1972 veröffentlichte der „Club of Rome“ seine Studie „Die Grenzen des Wachstums“ über die ökologische Belastbarkeit unseres Planeten, 1973 putschte General Pinochet gegen die demokratische sozialistische Regierung in Chile, was allgemeinhin als Startschuss für das neoliberale Narrativ des grenzenlosen kapitalistischen Wachstums betrachtet wird. Heute, 50 Jahre später, ist das ökologische Gleichgewicht auf unserem Planeten bereits nachhaltig zerstört.
Von einer sozial gerechten Welt auf der Basis umfassender Menschenrechte entfernen wir uns zunehmend. Ausbeutung und Zerstörung erreichen neue Dimensionen und werden immer radikaler von den Profiteuren des Systems verteidigt. Gegen jede Vernunft.

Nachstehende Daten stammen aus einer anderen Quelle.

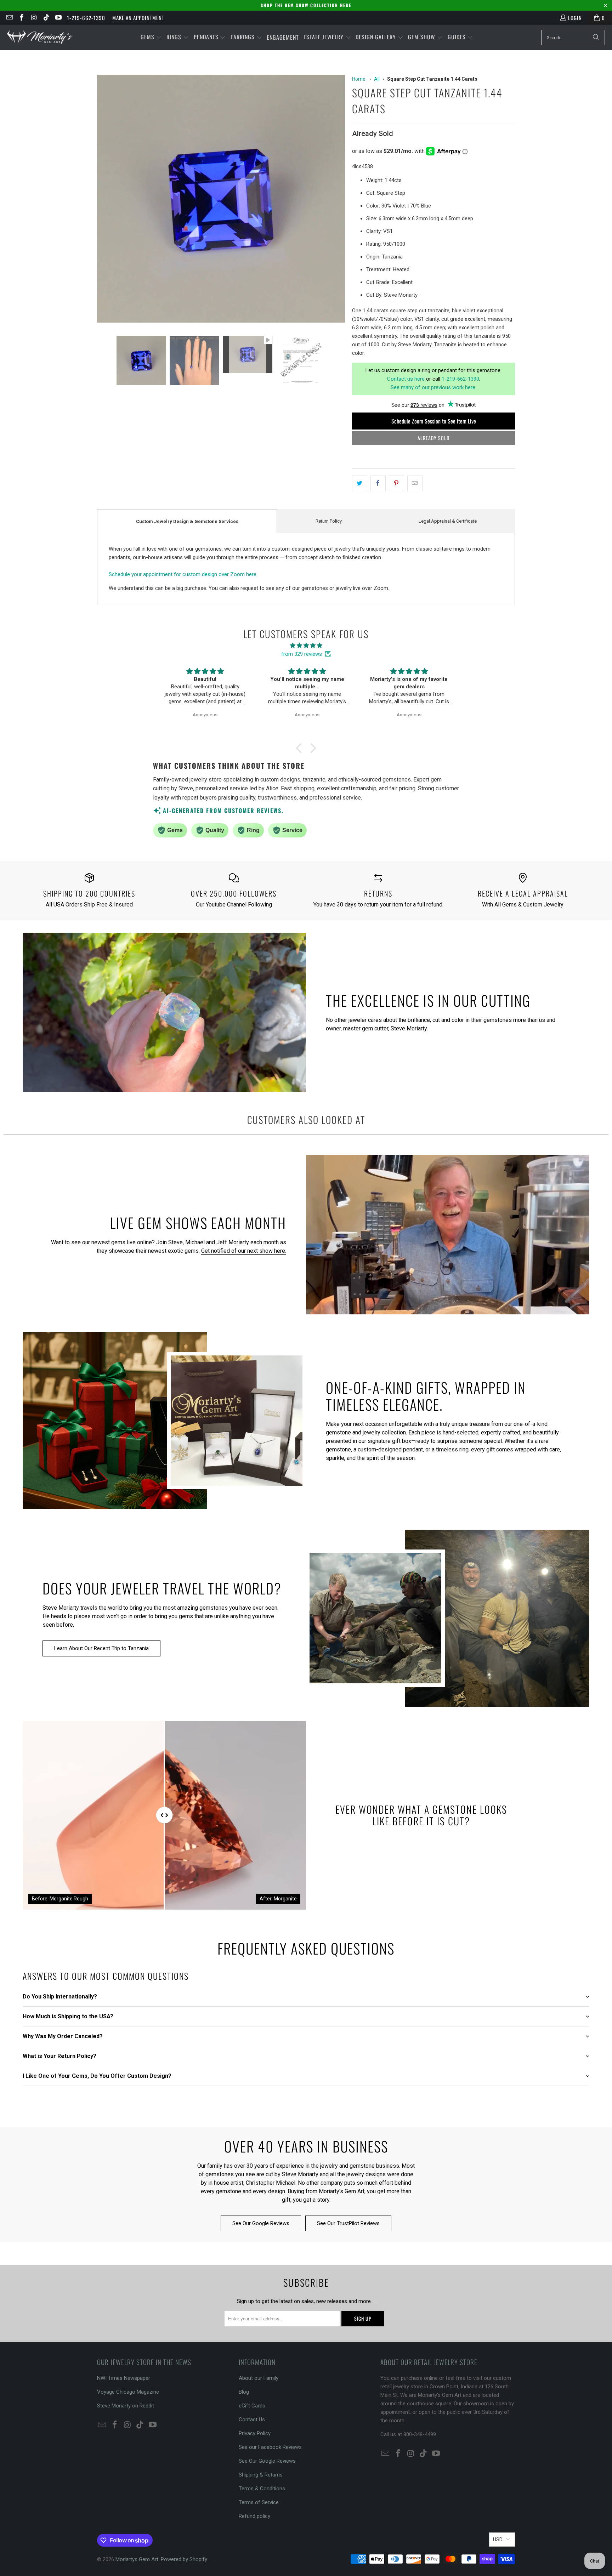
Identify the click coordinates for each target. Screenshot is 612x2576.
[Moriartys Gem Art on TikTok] (46, 18)
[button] (151, 37)
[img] (306, 645)
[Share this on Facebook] (378, 483)
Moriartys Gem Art (136, 2559)
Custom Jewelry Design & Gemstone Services (187, 521)
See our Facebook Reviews (270, 2447)
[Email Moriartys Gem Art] (9, 18)
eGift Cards (252, 2405)
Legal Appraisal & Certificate (448, 521)
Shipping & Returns (261, 2475)
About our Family (258, 2378)
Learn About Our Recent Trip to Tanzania (101, 1648)
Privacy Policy (255, 2433)
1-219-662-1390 (86, 18)
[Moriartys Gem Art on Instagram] (33, 18)
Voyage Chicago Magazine (128, 2392)
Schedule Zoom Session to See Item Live (433, 421)
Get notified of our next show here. (243, 1250)
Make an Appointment (138, 18)
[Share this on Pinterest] (396, 483)
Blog (244, 2392)
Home (359, 79)
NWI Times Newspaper (123, 2378)
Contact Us (252, 2419)
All (377, 79)
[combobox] (573, 37)
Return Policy (329, 521)
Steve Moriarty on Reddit (125, 2405)
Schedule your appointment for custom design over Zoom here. (183, 574)
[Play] (221, 200)
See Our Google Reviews (260, 2223)
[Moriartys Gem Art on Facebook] (21, 18)
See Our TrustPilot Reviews (348, 2223)
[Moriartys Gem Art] (40, 37)
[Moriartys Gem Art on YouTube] (58, 18)
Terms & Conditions (262, 2488)
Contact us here (406, 379)
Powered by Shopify (184, 2559)
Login (575, 18)
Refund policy (254, 2516)
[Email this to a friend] (415, 483)
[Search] (596, 37)
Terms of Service (259, 2502)
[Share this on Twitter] (359, 483)
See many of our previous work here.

Alternative dekoloniale Ansätze gegen die Zerstörung

Buen Vivir stammt als übergreifende Lebens- und Entwicklungsphilosophie von den indigenen Gemeinschaften der Anden und ist Resultat der dort stattgefundenen Entwicklungen, der sozialen Kämpfe und auch der Spiritualität. Das gute Leben für alle könnte eine Alternative zum aktuellen Zustand der Welt sein und sollte daher auch im Globalen Norden diskutiert werden.

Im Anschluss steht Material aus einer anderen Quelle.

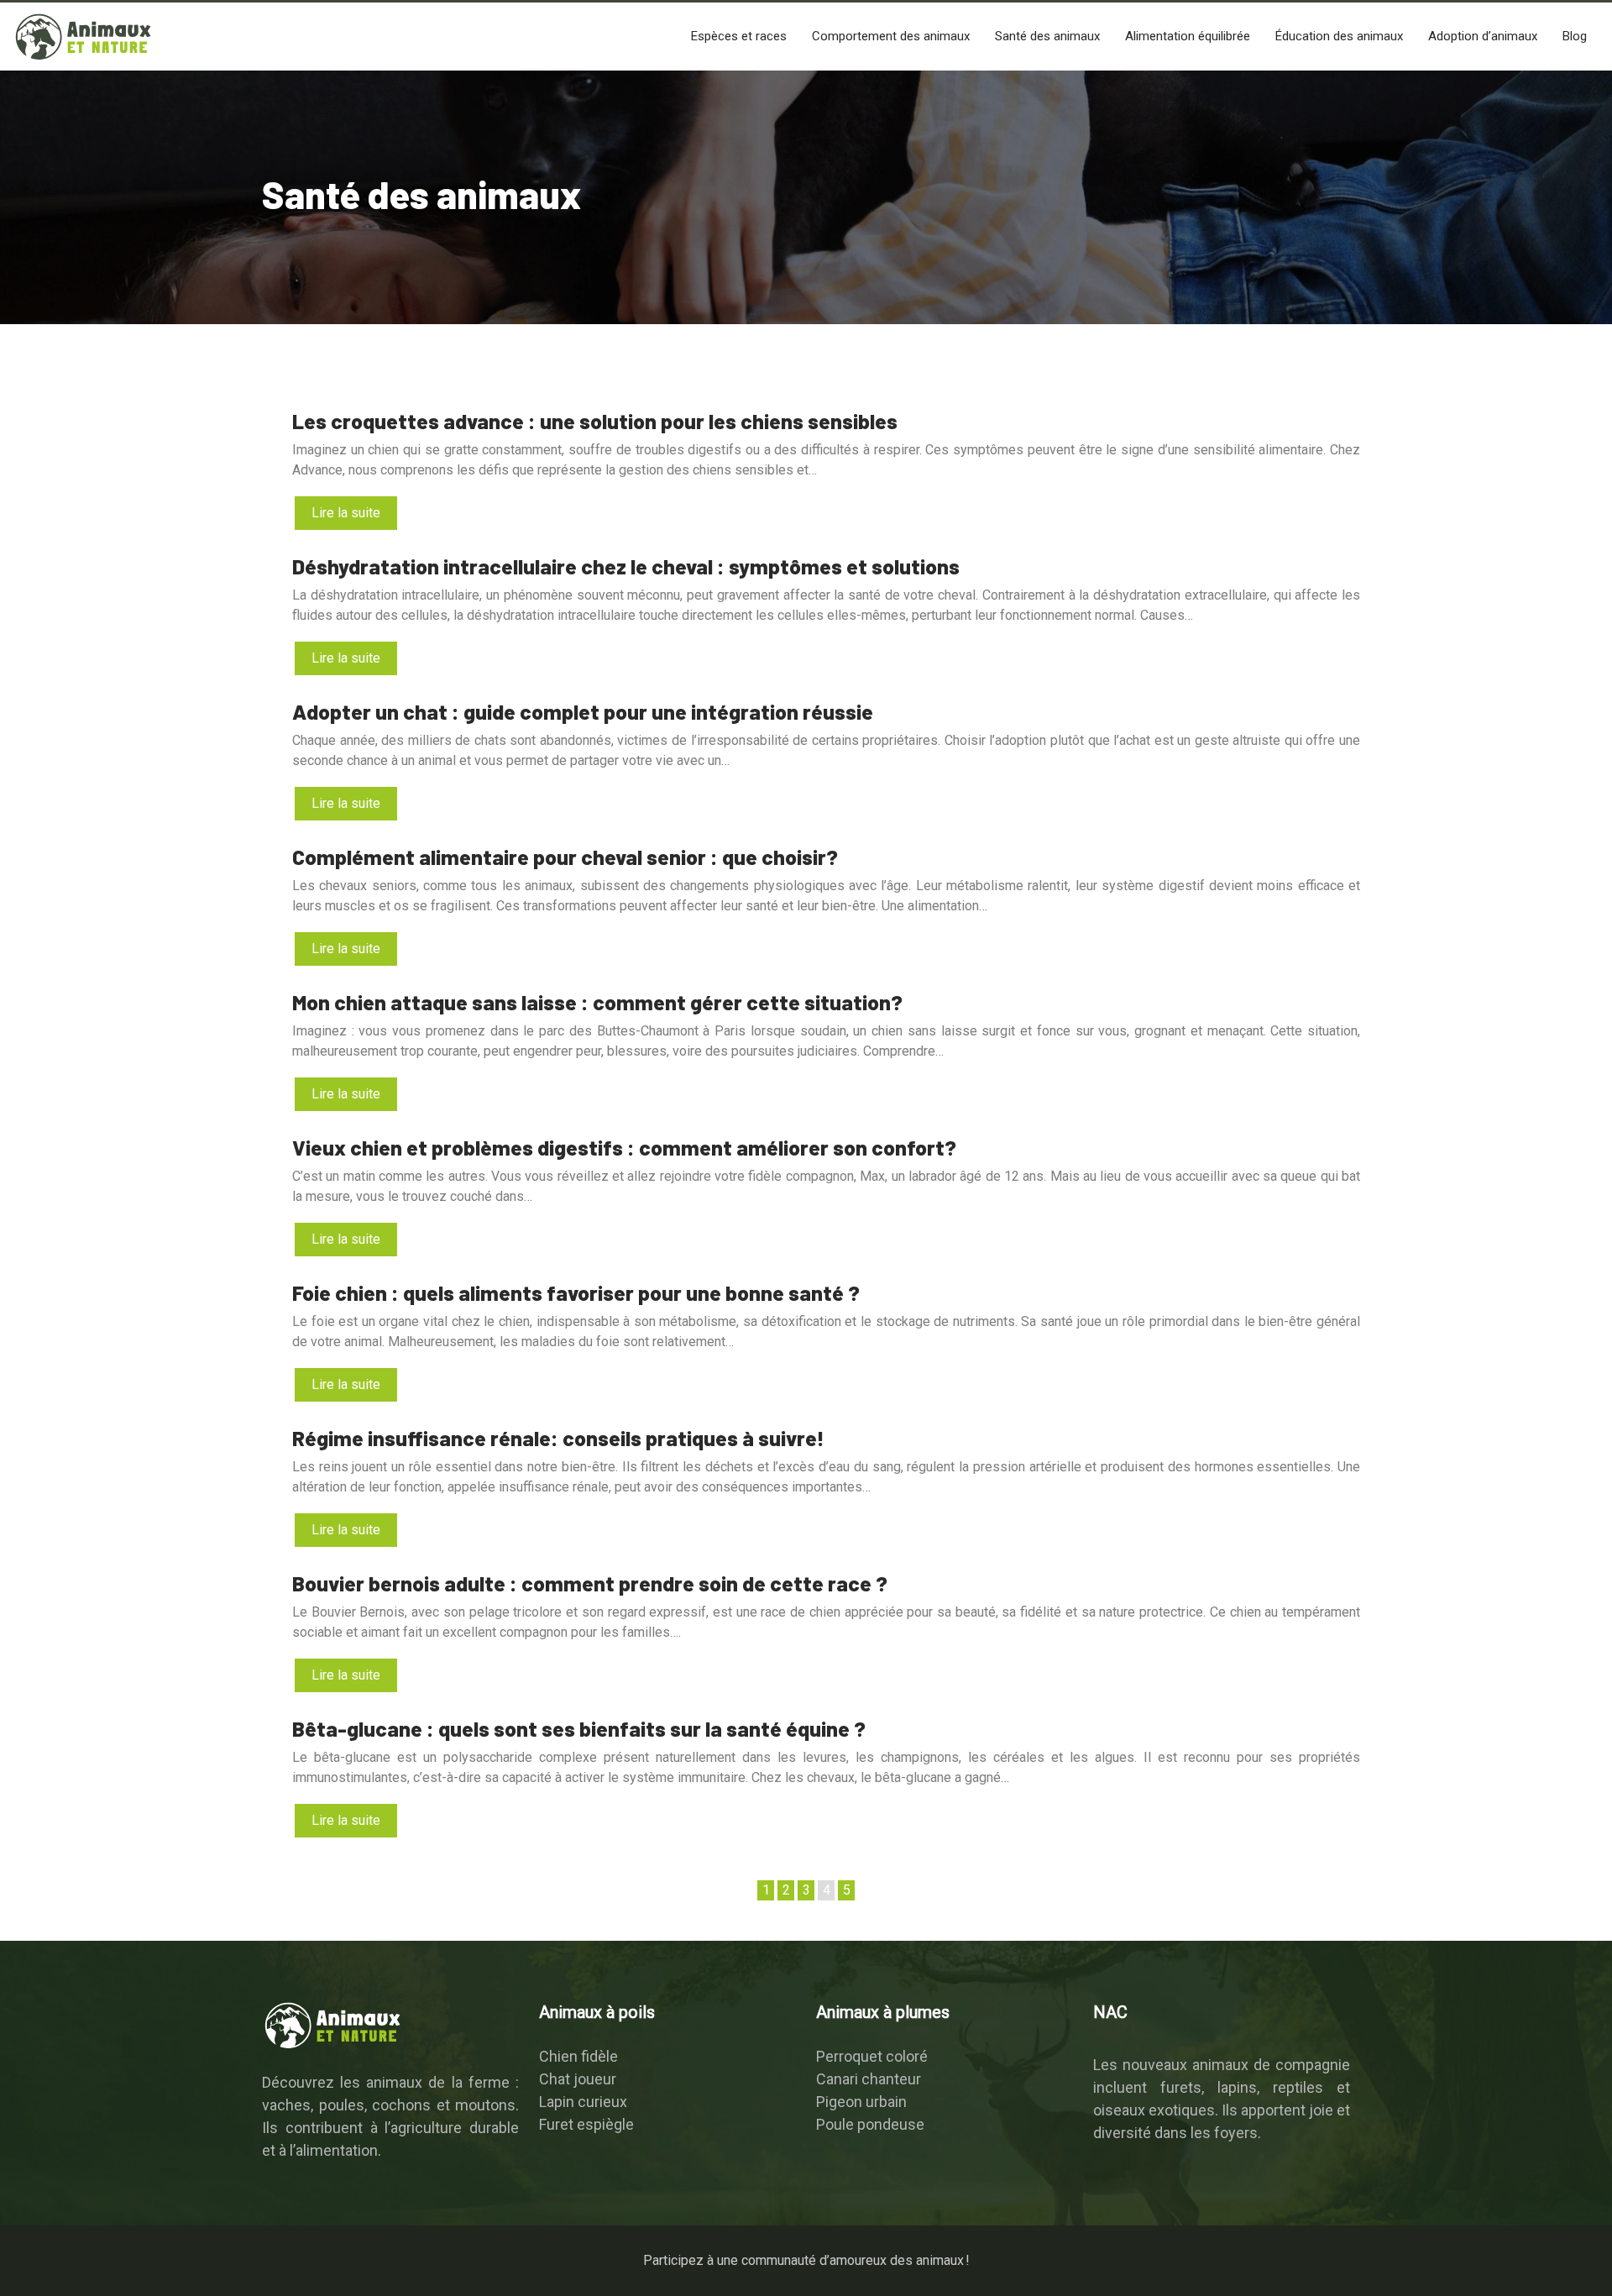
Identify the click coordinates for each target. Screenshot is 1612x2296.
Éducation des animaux (1339, 36)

Das Konzept Buen Vivir steht auf folgenden zentralen inhaltlichen Säulen: Entwicklung kann sich nur im Gleichgewicht mit der Natur vollziehen, nicht gegen sie. Wohlstand ist nicht auf materiellen Konsum zu reduzieren, sondern sieht das Individuum als Teil der Gemeinschaft, in der Werte wie Wissen, soziale und kulturelle Anerkennung oder Ethik von zentraler Bedeutung sind. Das gute Leben ist keine individuelle Frage, sondern immer eingebunden in kollektive Prozesse des Gemeinschaftslebens. Die Vielfalt der Natur und der in verschiedenen Regionen lebenden  menschlichen Gemeinschaften ist konstituierend für jede Gesellschaft.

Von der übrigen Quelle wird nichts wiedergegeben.